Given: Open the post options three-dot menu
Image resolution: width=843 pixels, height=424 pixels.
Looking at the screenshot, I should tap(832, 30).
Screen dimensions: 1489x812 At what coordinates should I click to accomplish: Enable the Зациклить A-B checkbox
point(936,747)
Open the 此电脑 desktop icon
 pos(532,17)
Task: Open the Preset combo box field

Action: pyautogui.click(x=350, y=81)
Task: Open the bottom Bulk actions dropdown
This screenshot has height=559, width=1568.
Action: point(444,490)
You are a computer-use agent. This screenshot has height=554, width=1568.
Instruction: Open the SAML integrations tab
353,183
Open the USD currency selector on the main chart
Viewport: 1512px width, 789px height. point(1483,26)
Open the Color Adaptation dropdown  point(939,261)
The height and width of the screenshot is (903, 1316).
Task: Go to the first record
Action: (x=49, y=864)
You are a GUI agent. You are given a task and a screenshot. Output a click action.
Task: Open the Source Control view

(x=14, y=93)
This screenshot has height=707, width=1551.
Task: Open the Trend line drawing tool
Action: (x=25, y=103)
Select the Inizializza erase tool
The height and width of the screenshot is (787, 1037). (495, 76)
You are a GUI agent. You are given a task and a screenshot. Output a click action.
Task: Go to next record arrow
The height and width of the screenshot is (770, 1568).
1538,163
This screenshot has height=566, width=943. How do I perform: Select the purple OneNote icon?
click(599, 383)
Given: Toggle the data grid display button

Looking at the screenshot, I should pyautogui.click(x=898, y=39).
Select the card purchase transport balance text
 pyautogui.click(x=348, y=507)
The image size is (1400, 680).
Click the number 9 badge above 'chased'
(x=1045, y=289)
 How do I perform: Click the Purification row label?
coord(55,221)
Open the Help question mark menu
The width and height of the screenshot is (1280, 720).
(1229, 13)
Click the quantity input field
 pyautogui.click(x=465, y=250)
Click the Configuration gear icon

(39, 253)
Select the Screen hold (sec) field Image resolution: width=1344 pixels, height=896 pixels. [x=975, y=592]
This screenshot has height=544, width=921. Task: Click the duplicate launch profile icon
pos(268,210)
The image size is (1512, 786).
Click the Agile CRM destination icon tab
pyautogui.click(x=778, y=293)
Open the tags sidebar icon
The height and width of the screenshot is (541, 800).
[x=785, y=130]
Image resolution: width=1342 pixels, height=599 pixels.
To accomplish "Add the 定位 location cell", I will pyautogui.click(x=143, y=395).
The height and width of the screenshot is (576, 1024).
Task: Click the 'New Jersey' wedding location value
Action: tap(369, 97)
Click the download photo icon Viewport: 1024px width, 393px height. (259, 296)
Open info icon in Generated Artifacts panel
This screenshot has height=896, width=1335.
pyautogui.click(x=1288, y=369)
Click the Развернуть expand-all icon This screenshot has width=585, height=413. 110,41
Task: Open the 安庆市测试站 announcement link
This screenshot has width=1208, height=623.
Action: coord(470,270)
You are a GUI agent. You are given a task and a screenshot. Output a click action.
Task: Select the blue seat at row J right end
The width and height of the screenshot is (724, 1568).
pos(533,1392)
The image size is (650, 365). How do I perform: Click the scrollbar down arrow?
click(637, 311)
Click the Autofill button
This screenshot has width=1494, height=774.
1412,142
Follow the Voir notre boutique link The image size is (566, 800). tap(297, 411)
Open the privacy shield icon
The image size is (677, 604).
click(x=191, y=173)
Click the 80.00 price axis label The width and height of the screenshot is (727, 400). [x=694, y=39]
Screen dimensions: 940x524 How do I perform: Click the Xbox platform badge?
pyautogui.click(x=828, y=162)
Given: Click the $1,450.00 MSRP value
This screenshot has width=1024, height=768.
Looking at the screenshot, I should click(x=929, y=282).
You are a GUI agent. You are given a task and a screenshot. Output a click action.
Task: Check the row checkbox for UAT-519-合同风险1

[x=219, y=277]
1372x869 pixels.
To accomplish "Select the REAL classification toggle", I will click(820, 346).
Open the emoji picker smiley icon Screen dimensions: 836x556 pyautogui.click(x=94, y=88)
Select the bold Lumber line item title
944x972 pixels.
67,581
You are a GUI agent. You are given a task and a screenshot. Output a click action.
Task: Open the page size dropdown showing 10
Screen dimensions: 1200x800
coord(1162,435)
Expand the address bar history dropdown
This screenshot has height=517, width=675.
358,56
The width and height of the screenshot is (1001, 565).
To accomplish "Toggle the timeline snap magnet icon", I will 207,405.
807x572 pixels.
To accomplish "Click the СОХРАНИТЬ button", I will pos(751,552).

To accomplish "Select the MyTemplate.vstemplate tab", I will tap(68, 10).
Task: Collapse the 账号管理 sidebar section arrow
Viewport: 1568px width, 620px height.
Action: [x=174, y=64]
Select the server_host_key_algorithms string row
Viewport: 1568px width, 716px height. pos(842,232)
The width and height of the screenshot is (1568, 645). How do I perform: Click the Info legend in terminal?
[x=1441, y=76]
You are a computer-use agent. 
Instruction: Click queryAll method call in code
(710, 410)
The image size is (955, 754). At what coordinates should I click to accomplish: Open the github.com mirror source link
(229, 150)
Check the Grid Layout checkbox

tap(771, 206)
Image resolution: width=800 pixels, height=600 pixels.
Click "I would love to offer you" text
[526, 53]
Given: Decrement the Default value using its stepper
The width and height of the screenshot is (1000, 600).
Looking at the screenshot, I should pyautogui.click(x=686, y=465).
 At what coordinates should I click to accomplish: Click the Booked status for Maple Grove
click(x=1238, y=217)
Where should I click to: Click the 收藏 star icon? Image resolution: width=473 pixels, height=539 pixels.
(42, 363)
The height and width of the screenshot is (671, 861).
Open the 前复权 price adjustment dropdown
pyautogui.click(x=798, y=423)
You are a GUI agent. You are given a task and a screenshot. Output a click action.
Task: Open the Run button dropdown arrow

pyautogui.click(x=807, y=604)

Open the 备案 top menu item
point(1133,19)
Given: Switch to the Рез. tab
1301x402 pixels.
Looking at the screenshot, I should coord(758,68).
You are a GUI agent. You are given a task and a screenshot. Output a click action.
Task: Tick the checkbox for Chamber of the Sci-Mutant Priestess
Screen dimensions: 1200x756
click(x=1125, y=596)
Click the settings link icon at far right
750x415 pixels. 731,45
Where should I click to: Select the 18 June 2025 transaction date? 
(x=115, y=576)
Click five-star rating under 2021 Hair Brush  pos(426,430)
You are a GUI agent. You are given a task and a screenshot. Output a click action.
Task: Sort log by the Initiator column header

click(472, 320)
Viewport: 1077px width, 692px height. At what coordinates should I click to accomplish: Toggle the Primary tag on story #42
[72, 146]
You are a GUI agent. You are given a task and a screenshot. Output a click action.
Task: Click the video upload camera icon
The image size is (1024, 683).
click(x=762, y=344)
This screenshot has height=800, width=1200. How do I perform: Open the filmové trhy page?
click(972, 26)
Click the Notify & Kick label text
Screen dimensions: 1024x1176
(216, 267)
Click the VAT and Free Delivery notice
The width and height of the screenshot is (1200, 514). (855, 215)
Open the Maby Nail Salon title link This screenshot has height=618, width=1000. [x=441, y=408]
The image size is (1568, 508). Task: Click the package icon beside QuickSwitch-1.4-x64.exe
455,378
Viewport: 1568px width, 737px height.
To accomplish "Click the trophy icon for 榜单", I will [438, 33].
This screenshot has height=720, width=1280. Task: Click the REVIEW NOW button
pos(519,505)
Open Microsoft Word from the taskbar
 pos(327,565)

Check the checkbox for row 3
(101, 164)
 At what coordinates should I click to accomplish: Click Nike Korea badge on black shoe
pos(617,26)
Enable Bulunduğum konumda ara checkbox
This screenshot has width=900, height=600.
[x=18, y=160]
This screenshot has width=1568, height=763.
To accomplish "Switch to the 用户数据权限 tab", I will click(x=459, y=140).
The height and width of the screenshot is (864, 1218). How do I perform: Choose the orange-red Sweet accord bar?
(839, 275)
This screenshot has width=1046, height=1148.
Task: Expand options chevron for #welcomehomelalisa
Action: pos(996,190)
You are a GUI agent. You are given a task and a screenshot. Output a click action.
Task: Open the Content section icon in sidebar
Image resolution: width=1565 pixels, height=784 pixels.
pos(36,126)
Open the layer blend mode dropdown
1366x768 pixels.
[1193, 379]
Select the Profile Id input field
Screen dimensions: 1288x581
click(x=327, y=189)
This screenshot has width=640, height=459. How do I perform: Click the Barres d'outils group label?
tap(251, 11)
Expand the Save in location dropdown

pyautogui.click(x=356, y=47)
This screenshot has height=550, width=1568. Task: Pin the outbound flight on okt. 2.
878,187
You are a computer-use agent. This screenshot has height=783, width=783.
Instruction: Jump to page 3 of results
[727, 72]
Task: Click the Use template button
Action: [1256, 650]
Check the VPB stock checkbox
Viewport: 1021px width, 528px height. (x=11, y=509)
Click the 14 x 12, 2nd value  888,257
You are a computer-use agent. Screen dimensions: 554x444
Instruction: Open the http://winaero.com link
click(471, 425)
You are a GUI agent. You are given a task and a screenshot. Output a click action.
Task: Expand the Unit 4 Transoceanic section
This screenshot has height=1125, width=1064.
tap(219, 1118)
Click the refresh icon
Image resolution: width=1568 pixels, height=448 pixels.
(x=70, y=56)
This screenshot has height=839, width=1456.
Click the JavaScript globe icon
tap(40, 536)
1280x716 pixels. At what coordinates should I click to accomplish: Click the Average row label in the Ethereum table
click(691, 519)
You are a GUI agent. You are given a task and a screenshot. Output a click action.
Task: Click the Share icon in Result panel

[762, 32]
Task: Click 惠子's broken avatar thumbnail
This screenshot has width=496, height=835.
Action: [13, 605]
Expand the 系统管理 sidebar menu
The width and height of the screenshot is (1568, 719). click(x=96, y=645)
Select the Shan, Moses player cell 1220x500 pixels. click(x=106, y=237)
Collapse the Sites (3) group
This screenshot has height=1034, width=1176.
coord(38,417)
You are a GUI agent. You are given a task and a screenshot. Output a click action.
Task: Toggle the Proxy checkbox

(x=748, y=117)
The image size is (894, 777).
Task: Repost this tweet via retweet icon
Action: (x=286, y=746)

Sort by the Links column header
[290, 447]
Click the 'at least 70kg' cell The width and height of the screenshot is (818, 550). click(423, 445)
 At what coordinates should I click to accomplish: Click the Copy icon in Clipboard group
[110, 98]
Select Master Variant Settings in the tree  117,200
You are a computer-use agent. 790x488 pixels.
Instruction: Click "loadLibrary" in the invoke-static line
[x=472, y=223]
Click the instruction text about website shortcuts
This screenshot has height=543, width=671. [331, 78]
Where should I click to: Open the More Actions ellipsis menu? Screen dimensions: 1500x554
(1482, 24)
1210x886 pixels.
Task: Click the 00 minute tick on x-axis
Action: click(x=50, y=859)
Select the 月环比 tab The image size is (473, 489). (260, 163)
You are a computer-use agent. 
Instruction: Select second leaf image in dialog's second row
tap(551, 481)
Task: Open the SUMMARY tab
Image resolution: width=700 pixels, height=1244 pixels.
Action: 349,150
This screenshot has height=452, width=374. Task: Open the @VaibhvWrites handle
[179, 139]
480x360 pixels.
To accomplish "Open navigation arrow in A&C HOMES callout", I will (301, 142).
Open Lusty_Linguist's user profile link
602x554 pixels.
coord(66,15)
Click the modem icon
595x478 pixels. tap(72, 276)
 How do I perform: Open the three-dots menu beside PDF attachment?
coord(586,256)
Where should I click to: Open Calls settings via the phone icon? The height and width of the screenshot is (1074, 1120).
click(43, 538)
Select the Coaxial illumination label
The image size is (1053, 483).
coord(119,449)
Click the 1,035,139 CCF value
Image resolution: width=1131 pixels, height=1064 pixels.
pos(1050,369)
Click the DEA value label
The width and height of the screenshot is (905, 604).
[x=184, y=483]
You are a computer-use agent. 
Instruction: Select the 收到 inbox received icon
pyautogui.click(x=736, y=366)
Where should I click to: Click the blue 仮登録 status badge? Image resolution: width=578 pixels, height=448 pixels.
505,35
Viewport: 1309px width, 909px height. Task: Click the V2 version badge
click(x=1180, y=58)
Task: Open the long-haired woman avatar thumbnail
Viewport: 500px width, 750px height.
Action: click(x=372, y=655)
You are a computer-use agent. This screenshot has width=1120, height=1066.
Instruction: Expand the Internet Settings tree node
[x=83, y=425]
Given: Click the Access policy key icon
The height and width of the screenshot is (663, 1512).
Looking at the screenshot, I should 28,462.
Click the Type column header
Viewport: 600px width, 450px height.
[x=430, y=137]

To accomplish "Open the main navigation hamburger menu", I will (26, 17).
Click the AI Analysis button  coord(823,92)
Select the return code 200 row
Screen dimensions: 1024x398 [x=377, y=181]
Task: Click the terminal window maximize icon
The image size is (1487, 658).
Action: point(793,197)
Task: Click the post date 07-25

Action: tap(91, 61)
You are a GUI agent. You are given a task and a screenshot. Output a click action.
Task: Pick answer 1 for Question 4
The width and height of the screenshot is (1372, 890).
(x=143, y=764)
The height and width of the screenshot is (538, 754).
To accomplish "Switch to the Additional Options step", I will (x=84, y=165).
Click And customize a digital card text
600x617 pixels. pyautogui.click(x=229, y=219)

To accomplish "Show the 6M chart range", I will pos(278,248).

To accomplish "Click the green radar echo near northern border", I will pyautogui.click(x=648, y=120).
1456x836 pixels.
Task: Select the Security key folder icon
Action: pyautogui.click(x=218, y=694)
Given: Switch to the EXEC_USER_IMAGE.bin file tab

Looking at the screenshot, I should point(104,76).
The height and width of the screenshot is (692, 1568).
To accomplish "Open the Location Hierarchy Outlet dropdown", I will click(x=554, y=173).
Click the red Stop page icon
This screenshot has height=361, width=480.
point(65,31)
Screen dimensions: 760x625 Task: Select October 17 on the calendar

▸ **Problem to work on**:
Copy out only the lines from the one containing "Select the return code 200 row" down to the last line of the material, keeping both ends.

▸ **Result below**:
Select the return code 200 row
Screen dimensions: 1024x398 [x=377, y=181]
Task: Click the terminal window maximize icon
The image size is (1487, 658).
Action: point(793,197)
Task: Click the post date 07-25

Action: tap(91, 61)
You are a GUI agent. You are given a task and a screenshot. Output a click action.
Task: Pick answer 1 for Question 4
The width and height of the screenshot is (1372, 890).
(x=143, y=764)
The height and width of the screenshot is (538, 754).
To accomplish "Switch to the Additional Options step", I will (x=84, y=165).
Click And customize a digital card text
600x617 pixels. pyautogui.click(x=229, y=219)

To accomplish "Show the 6M chart range", I will pos(278,248).

To accomplish "Click the green radar echo near northern border", I will pyautogui.click(x=648, y=120).
1456x836 pixels.
Task: Select the Security key folder icon
Action: pyautogui.click(x=218, y=694)
Given: Switch to the EXEC_USER_IMAGE.bin file tab

Looking at the screenshot, I should point(104,76).
The height and width of the screenshot is (692, 1568).
To accomplish "Open the Location Hierarchy Outlet dropdown", I will click(x=554, y=173).
Click the red Stop page icon
This screenshot has height=361, width=480.
point(65,31)
Screen dimensions: 760x625 Task: Select October 17 on the calendar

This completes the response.